What you will do: Leaving nothing out, print each line of the material exactly.
━━━
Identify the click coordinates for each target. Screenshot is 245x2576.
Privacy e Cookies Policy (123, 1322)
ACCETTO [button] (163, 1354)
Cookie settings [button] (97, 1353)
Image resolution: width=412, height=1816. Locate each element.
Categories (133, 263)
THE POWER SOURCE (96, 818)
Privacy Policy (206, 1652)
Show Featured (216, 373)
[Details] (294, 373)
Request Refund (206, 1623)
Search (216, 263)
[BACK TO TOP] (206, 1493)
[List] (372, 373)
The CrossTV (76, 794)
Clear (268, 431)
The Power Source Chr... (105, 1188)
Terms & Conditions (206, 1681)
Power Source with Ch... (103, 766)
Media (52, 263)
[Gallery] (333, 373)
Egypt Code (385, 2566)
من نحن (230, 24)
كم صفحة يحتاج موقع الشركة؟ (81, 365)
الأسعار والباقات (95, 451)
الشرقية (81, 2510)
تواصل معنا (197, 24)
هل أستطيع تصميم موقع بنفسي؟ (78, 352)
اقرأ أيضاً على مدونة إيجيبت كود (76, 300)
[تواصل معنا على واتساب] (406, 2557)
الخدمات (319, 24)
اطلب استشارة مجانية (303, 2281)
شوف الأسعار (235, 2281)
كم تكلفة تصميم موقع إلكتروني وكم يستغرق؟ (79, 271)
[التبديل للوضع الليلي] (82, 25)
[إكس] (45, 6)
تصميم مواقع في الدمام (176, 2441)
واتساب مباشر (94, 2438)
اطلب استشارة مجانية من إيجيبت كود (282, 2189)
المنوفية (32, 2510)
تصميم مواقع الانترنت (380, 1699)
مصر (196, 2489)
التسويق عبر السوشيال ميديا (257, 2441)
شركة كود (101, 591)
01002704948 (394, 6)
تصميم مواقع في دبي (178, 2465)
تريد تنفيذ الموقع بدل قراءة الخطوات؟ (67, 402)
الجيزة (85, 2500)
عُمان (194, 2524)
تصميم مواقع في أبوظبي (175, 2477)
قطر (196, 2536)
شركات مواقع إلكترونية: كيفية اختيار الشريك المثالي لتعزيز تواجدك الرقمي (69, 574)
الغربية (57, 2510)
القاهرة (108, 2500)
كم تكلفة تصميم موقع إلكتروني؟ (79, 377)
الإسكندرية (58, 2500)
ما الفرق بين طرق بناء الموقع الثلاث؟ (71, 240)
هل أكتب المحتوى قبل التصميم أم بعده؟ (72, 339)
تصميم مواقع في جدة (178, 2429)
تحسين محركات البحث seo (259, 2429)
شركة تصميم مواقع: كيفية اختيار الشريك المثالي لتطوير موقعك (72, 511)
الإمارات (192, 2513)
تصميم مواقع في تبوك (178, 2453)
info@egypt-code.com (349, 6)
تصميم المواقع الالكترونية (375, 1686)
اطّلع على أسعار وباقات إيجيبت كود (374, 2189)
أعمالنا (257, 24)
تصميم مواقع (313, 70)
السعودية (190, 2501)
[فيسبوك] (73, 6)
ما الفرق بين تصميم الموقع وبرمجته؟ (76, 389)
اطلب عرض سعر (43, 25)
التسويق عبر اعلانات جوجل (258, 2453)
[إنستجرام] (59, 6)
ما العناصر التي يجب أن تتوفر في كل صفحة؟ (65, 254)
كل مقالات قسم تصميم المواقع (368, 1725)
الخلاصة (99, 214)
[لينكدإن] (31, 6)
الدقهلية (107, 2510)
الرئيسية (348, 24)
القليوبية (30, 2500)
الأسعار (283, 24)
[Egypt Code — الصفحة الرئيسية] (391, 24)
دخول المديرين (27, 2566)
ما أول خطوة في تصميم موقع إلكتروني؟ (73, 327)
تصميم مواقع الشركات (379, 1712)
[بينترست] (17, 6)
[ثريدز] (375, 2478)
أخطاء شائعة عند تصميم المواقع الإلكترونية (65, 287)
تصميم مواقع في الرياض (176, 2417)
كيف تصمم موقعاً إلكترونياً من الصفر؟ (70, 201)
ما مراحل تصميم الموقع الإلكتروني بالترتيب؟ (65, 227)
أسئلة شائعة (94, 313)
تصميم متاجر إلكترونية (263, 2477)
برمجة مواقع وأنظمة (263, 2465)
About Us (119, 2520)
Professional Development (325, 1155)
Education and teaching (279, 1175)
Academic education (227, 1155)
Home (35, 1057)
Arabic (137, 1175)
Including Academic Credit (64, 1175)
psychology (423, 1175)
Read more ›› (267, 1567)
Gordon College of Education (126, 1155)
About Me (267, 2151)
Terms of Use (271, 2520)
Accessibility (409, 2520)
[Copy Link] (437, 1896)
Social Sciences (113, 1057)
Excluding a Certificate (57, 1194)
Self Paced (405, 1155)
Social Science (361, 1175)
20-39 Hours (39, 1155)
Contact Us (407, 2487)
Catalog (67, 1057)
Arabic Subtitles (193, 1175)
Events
━━━
Response to the exercise:
Identify the click coordinates for each target. Screenshot is 245x2576.
Privacy e Cookies Policy (123, 1322)
ACCETTO [button] (163, 1354)
Cookie settings [button] (97, 1353)
Image resolution: width=412, height=1816. Locate each element.
Categories (133, 263)
THE POWER SOURCE (96, 818)
Privacy Policy (206, 1652)
Show Featured (216, 373)
[Details] (294, 373)
Request Refund (206, 1623)
Search (216, 263)
[BACK TO TOP] (206, 1493)
[List] (372, 373)
The CrossTV (76, 794)
Clear (268, 431)
The Power Source Chr... (105, 1188)
Terms & Conditions (206, 1681)
Power Source with Ch... (103, 766)
Media (52, 263)
[Gallery] (333, 373)
Egypt Code (385, 2566)
من نحن (230, 24)
كم صفحة يحتاج موقع الشركة؟ (81, 365)
الأسعار والباقات (95, 451)
الشرقية (81, 2510)
تواصل معنا (197, 24)
هل أستطيع تصميم موقع بنفسي؟ (78, 352)
اقرأ أيضاً على مدونة إيجيبت كود (76, 300)
[تواصل معنا على واتساب] (406, 2557)
الخدمات (319, 24)
اطلب استشارة مجانية (303, 2281)
شوف الأسعار (235, 2281)
كم تكلفة تصميم موقع إلكتروني وكم يستغرق؟ (79, 271)
[التبديل للوضع الليلي] (82, 25)
[إكس] (45, 6)
تصميم مواقع في الدمام (176, 2441)
واتساب مباشر (94, 2438)
اطلب استشارة مجانية من إيجيبت كود (282, 2189)
المنوفية (32, 2510)
تصميم مواقع الانترنت (380, 1699)
مصر (196, 2489)
التسويق عبر السوشيال ميديا (257, 2441)
شركة كود (101, 591)
01002704948 (394, 6)
تصميم مواقع في دبي (178, 2465)
تريد تنفيذ الموقع بدل قراءة الخطوات؟ (67, 402)
الجيزة (85, 2500)
عُمان (194, 2524)
تصميم مواقع في أبوظبي (175, 2477)
قطر (196, 2536)
شركات مواقع إلكترونية: كيفية اختيار الشريك المثالي لتعزيز تواجدك الرقمي (69, 574)
الغربية (57, 2510)
القاهرة (108, 2500)
كم تكلفة تصميم موقع إلكتروني؟ (79, 377)
الإسكندرية (58, 2500)
ما الفرق بين طرق بناء الموقع الثلاث؟ (71, 240)
هل أكتب المحتوى قبل التصميم أم بعده؟ (72, 339)
تصميم مواقع في جدة (178, 2429)
تحسين محركات البحث seo (259, 2429)
شركة تصميم مواقع: كيفية اختيار الشريك المثالي لتطوير موقعك (72, 511)
الإمارات (192, 2513)
تصميم مواقع في تبوك (178, 2453)
info@egypt-code.com (349, 6)
تصميم المواقع الالكترونية (375, 1686)
اطّلع على أسعار وباقات إيجيبت كود (374, 2189)
أعمالنا (257, 24)
تصميم مواقع (313, 70)
السعودية (190, 2501)
[فيسبوك] (73, 6)
ما الفرق بين تصميم الموقع وبرمجته؟ (76, 389)
اطلب عرض سعر (43, 25)
التسويق عبر اعلانات جوجل (258, 2453)
[إنستجرام] (59, 6)
ما العناصر التي يجب أن تتوفر في كل صفحة؟ (65, 254)
كل مقالات قسم تصميم المواقع (368, 1725)
الخلاصة (99, 214)
[لينكدإن] (31, 6)
الدقهلية (107, 2510)
الرئيسية (348, 24)
القليوبية (30, 2500)
الأسعار (283, 24)
[Egypt Code — الصفحة الرئيسية] (391, 24)
دخول المديرين (27, 2566)
ما أول خطوة في تصميم موقع إلكتروني؟ (73, 327)
تصميم مواقع الشركات (379, 1712)
[بينترست] (17, 6)
[ثريدز] (375, 2478)
أخطاء شائعة عند تصميم المواقع الإلكترونية (65, 287)
تصميم مواقع في الرياض (176, 2417)
كيف تصمم موقعاً إلكترونياً من الصفر؟ (70, 201)
ما مراحل تصميم الموقع الإلكتروني بالترتيب؟ (65, 227)
أسئلة شائعة (94, 313)
تصميم متاجر إلكترونية (263, 2477)
برمجة مواقع وأنظمة (263, 2465)
About Us (119, 2520)
Professional Development (325, 1155)
Education and teaching (279, 1175)
Academic education (227, 1155)
Home (35, 1057)
Arabic (137, 1175)
Including Academic Credit (64, 1175)
psychology (423, 1175)
Read more ›› (267, 1567)
Gordon College of Education (126, 1155)
About Me (267, 2151)
Terms of Use (271, 2520)
Accessibility (409, 2520)
[Copy Link] (437, 1896)
Social Sciences (113, 1057)
Excluding a Certificate (57, 1194)
Self Paced (405, 1155)
Social Science (361, 1175)
20-39 Hours (39, 1155)
Contact Us (407, 2487)
Catalog (67, 1057)
Arabic Subtitles (193, 1175)
Events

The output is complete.